# Cooling behaviour of beverage

This experiment (with tea and milk) seems to show that immediate addition of the milk gives the warmest drink:

But the experiment is far from perfect, especially because of the lack of replication.

And this simplified derivation, based on Newton's Law of Cooling finds the same. But it too is *very open* to well-reasoned critiques. It certainly relies on one rather questionable assumption.

**And here's my own experiment**. Experimental protocol is summarised at the end of this post.

I tracked both methods of drinking coffee over a $15\mathrm{min}$ period of time. At the end I found the coffee with immediate addition of milk to be about **$8^\circ$$\mathrm{Celsius}$ hotter than when the milk was added at the end of the run**. Even without replication that's likely to be highly significant.

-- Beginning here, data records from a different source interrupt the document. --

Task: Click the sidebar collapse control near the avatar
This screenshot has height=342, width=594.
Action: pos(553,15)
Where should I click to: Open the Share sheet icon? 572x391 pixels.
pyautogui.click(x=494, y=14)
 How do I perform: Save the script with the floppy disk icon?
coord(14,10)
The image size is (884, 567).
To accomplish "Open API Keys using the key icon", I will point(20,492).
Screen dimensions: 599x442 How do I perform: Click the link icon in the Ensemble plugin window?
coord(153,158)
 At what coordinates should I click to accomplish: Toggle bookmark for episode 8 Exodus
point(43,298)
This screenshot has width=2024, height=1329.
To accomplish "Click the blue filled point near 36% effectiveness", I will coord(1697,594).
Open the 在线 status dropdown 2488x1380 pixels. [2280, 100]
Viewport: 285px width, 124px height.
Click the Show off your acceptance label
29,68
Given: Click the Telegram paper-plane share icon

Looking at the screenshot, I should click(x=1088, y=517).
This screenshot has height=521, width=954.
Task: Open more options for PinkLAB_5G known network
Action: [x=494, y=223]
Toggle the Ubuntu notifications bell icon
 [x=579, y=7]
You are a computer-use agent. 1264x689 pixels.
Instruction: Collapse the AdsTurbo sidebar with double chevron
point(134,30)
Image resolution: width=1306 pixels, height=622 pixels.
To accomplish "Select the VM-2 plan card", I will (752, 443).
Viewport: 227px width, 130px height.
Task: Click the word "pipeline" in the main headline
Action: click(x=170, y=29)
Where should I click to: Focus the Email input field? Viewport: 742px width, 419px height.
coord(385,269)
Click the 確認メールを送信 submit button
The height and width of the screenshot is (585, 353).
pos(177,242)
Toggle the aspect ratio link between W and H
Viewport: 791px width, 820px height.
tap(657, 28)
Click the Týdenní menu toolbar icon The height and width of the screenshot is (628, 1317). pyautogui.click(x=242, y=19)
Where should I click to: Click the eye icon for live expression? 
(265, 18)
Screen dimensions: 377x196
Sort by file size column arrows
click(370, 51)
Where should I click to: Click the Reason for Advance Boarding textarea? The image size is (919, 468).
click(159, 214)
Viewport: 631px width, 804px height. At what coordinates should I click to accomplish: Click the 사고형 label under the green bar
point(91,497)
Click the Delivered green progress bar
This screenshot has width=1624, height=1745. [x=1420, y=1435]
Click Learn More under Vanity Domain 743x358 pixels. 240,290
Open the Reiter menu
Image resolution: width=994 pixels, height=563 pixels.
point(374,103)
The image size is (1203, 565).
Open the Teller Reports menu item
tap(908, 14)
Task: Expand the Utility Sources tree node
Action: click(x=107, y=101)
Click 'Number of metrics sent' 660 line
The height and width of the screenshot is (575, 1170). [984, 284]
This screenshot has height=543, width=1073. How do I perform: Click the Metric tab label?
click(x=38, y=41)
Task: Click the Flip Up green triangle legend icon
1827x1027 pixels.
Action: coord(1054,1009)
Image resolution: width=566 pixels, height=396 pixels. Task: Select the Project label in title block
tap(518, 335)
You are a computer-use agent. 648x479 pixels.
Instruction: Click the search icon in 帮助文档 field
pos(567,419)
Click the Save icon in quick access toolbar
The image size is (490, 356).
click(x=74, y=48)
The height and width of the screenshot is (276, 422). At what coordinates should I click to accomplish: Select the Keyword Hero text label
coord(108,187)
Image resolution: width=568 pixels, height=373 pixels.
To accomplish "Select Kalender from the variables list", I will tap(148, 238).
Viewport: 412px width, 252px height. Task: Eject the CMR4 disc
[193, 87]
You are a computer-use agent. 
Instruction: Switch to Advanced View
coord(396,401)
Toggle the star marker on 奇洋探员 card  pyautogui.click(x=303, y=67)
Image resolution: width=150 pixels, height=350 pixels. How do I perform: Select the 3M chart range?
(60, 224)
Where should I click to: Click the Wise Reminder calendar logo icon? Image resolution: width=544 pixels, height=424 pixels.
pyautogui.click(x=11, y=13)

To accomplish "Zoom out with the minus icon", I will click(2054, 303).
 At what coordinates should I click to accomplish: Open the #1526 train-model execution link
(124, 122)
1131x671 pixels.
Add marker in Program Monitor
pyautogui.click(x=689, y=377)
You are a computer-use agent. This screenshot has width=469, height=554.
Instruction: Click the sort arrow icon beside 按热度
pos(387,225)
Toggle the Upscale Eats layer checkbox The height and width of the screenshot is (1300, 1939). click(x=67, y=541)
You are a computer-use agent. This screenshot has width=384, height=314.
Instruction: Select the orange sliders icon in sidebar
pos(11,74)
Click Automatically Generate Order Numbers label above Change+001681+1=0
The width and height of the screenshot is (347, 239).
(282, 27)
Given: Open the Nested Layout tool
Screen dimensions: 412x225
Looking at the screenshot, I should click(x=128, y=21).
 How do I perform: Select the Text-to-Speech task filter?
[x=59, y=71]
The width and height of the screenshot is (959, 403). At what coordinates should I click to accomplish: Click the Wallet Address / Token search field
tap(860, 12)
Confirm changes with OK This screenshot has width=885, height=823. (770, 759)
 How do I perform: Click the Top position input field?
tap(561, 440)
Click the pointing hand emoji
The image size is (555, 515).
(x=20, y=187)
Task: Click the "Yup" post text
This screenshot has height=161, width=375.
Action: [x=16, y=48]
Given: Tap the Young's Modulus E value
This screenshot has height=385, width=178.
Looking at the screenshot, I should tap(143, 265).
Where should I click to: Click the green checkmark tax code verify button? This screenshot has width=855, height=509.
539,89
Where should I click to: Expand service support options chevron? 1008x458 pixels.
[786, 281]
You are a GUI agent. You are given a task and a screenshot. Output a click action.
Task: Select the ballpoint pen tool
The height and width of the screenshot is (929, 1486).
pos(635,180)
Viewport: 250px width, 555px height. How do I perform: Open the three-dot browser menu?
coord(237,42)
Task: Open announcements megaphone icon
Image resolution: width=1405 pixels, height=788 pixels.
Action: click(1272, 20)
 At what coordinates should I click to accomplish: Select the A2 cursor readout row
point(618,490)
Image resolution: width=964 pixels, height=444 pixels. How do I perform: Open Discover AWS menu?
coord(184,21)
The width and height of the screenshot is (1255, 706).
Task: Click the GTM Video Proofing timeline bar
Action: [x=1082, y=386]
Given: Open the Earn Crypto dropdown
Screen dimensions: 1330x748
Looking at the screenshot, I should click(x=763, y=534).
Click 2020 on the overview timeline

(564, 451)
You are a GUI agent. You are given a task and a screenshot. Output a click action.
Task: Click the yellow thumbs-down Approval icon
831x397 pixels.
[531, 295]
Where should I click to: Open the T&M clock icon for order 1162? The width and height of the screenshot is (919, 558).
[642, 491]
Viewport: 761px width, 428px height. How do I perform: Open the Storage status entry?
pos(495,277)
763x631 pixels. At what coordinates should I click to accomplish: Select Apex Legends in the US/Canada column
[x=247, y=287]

The dimensionless temperature $\Theta$ v. time plots are quite revealing, Series $1$ is with immediate addition of milk, Series $2$ with addition at the end:

Assuming Newton's Law of cooling (see link for symbols used) applies, we can write:

$$\ln \Theta=\ln\Big[\frac{T(t)-T_{\infty}}{T_0-T_{\infty}}\Big]=-\frac{t}{\tau}$$

where:

$$\frac{1}{\tau}=\frac{h A}{m c_p}$$

$\tau$ is the so-called *characteristic time*. For immediate addition of the milk, Linear Regression gave a value of $1/\tau=0.0123\text{ 1/s}$ and $1/\tau=0.0148\text{ 1/s}$ for addition at the end, from the two runs above. That's a difference of about $17\text{ %}$.

Firstly, strong linearity of the $(\ln\Theta, t)$ plots indicates that radiative and evaporative losses are probably negligible compared to convective losses. Newton's Law of cooling seems to hold.

Secondly, the greater cooling rate for Series $2$ indicates a higher value for $\frac{1}{\tau}$, so for $\frac{hA}{mc_p}$.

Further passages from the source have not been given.